升掛友護のマリンガFCへの正式加入がリリースされたのだ。
「メイド・イン・ジャパン!ブラジルへようこそ!」
そんな歓迎のメッセージと共に升掛の自己紹介ムービーも公開された。このあたりを特に問題なくこなしてみせることを私たちはよく知っている。
なお、ブラジル入りしてから正式加入まで2ヶ月を要した理由は「これはビザの問題だったようです。なかなか通らなかったみたいで」とのことだ。とはいえ、日本とは全く異なるブラジル文化を時に楽しみ、時に味わう日々。時間はあっという間に過ぎていった。

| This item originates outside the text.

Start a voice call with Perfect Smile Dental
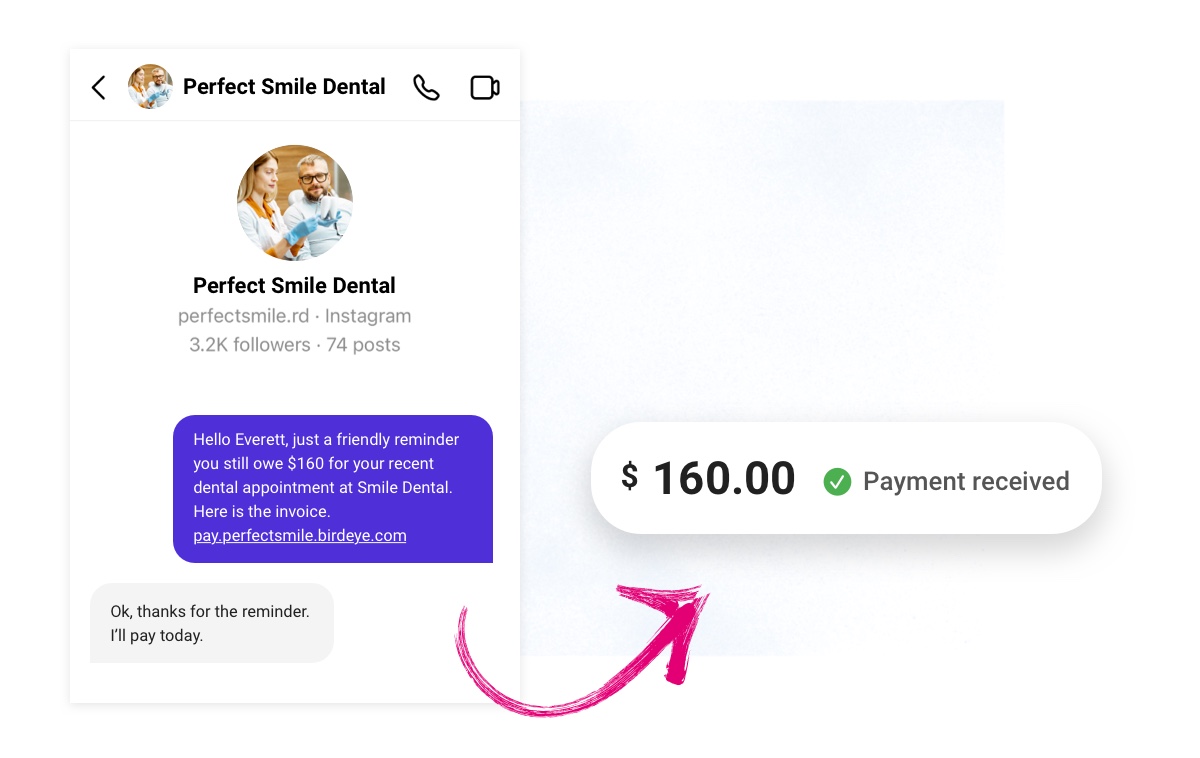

正式加入から2日後の16日、パラナ州選手権のオペラーリオ戦でデビュー。升掛は後半途中から投入された。

デビュー戦の感想が気になった。
「30分くらいですかね、マリンガに正式加入してすぐに試合で使ってもらえました。練習から上手くいっていて、自信を持って臨みましたが、難しかったです。試合にも入れていたし、ボールロストやミスなどもしなかったんですけど、良くもなく悪くもなく、『自分らしさ』を出せたかといえば、そうではなかった。この試合は消化試合のような試合ではありましたけど、それでも全体的なレベルが高くて、個人のレベルが『J1以上』に感じていたんです。分かりやすく言うと…『ジエゴ(柏レイソル)がたくさんいる感じ』(笑)。フィジカルもテクニックもすごいです」
そう話した後、「ジエゴたち」に囲まれたピッチの中で、「『自分らしさ』を出せたかといえば、そうではなかった」という自己評価、その詳細について話が及んだ。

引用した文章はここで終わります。